▶ [What the exercise asks] From the line that contains "How do I perform: Click" to the final line of the records below, print each line exactly and leave every picture out.

_ _ _

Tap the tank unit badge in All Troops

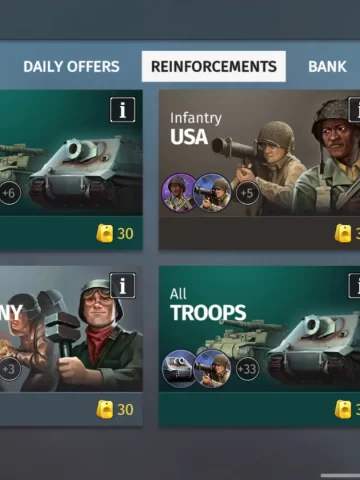pos(178,369)
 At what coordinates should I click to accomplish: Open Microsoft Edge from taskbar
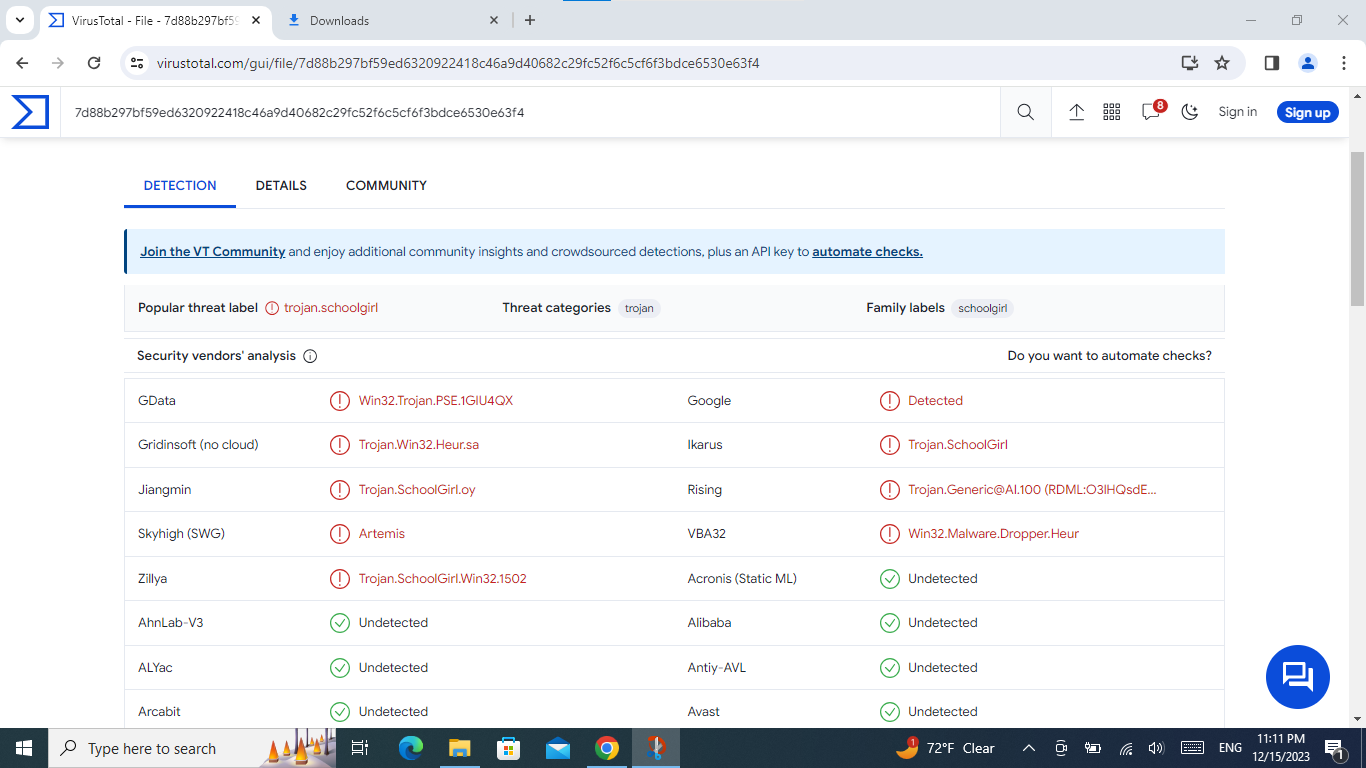(x=410, y=748)
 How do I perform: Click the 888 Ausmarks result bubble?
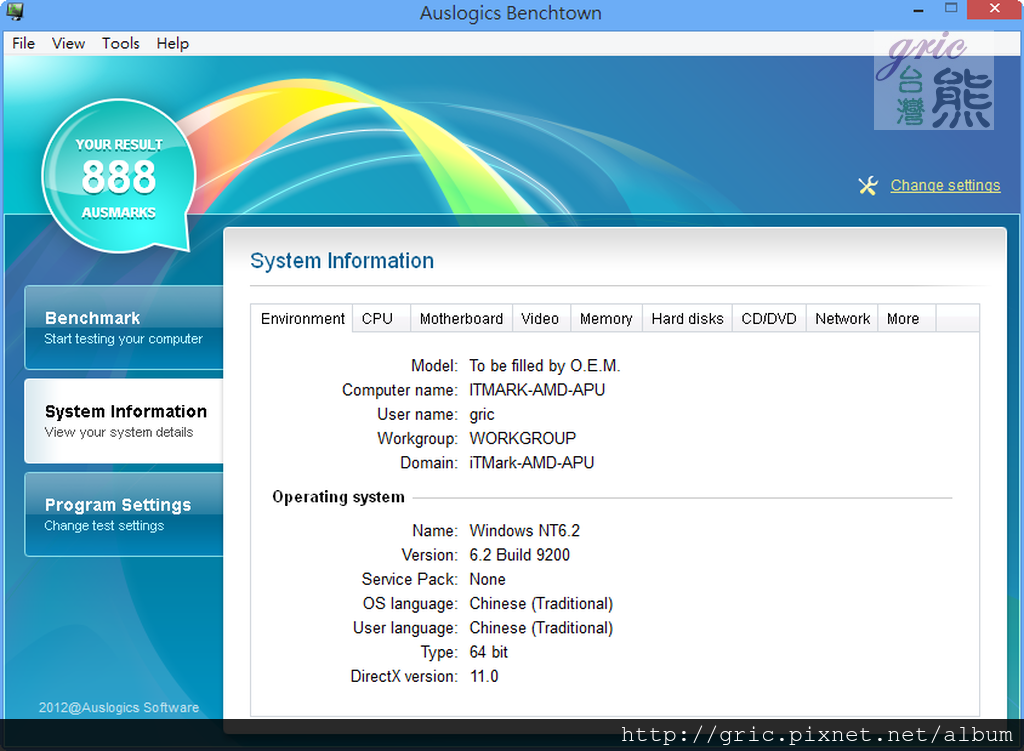[x=118, y=177]
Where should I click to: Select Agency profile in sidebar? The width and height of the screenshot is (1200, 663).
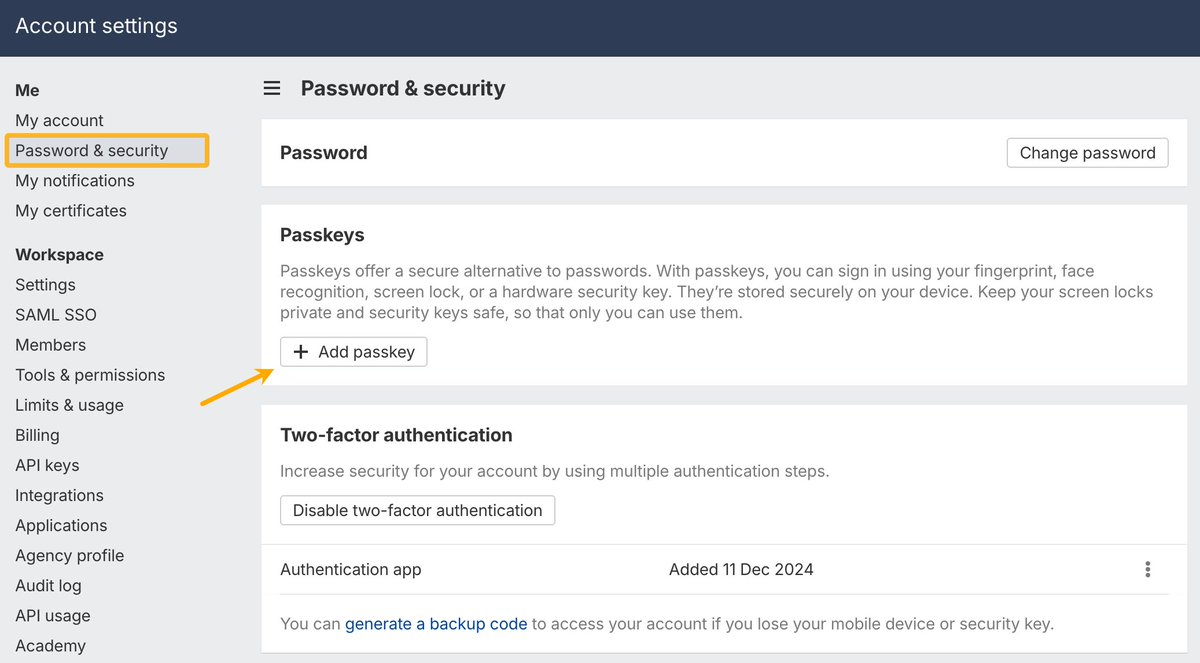(70, 556)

_ _ _

▶ [Exercise output]
 How do I perform: Click the 888 Ausmarks result bubble?
[x=118, y=177]
Where should I click to: Select Agency profile in sidebar? The width and height of the screenshot is (1200, 663).
(70, 556)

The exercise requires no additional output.